— start Article —

This is just a general comment, but a lot of native English speakers think that since their first language is English, they should be able to teach English to speakers of other languages, maybe after doing a short TEFL course. The reality is very different. To be good at teaching English, you need an excellent command of English grammar and syntax (sentence construction), which sadly many native speakers lack (because they didin't learn English that way and the general way English is taught in schools, hence poor literacy skills among school leavers), and be able to see things from the standpoint of learners. If you had to learn another language, such as French or Italian, as an adult, you will know what it's like. To make a living as a teacher of English, rather than just earning pocket money as a sideline, you need to be an excellent practitioner, and not many people have what it takes to become one.


----------



## oldjerry (Jul 27, 2010)

Loughton Lass said:


> That's really useful to know. I've looked and you can do the courses part-time (evening classes) in lots of places. It's about £1000 and takes about 6 months, two evening a week. I think you also need to take a few whole days for teaching practice during this time, but it wasn't very clear on our local college website. There are loads of centres that do it, so bound to find one locally.
> 
> Many thanks Jerry, that's just the sort of info I need rather than wast time / money on something that wouldn't be worth it. It's probably better to do it at a college anyway, I think you have to be very motivated to do these online courses as it's very easy to find something else to do.


As I hope I made clear, it is possible,but it isn't easy.Most CELTA courses won't leave any change out of £1000.As Joppa says ,or at least suggests,not everyone can cut it as a teacher,but if you do a decent course at college,you will know by the time you're finished.You may well surprise yourself,even as an experienced teacher the CELTA course was a great experience.(n.b. even when you've passed it,and are sure that you can make the most difficult ,unco-operative or remedial student fluent in a matter of hours,please don't forget there's a recession on,there aren't a lot of jobs around for anyone).If you can,do it anyway! Best Wishes. Jerry.


----------

— end Article —
— start Stored data —

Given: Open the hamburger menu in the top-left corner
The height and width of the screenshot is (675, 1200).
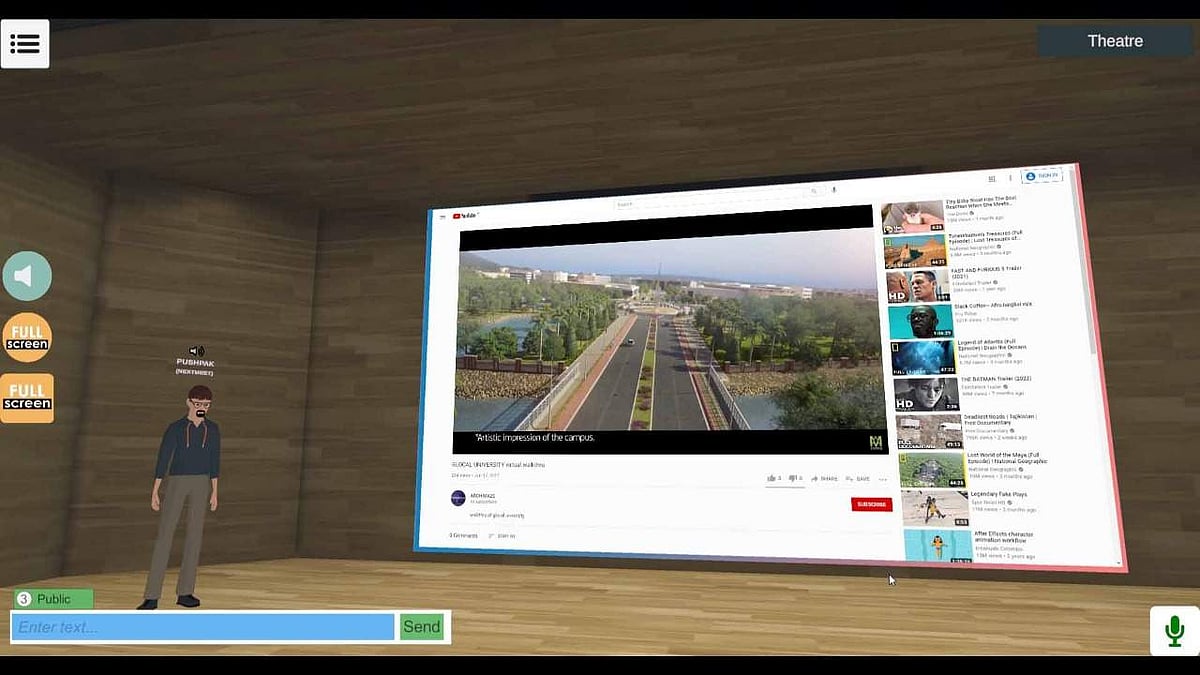Looking at the screenshot, I should pyautogui.click(x=25, y=43).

— end Stored data —

- **Instructions**
1. Write out the stretch of the forum thread from "## oldjerry (Jul" through "find one locally." again, switching "evening classes" to "night classes".
2. According to the forum thread, roughly what does the part-time course cost, and how long does it take?

- **Per-task outputs**
1.
## oldjerry (Jul 27, 2010)

Loughton Lass said:


> That's really useful to know. I've looked and you can do the courses part-time (night classes) in lots of places. It's about £1000 and takes about 6 months, two evening a week. I think you also need to take a few whole days for teaching practice during this time, but it wasn't very clear on our local college website. There are loads of centres that do it, so bound to find one locally.

2. It costs about £1000 and takes about 6 months.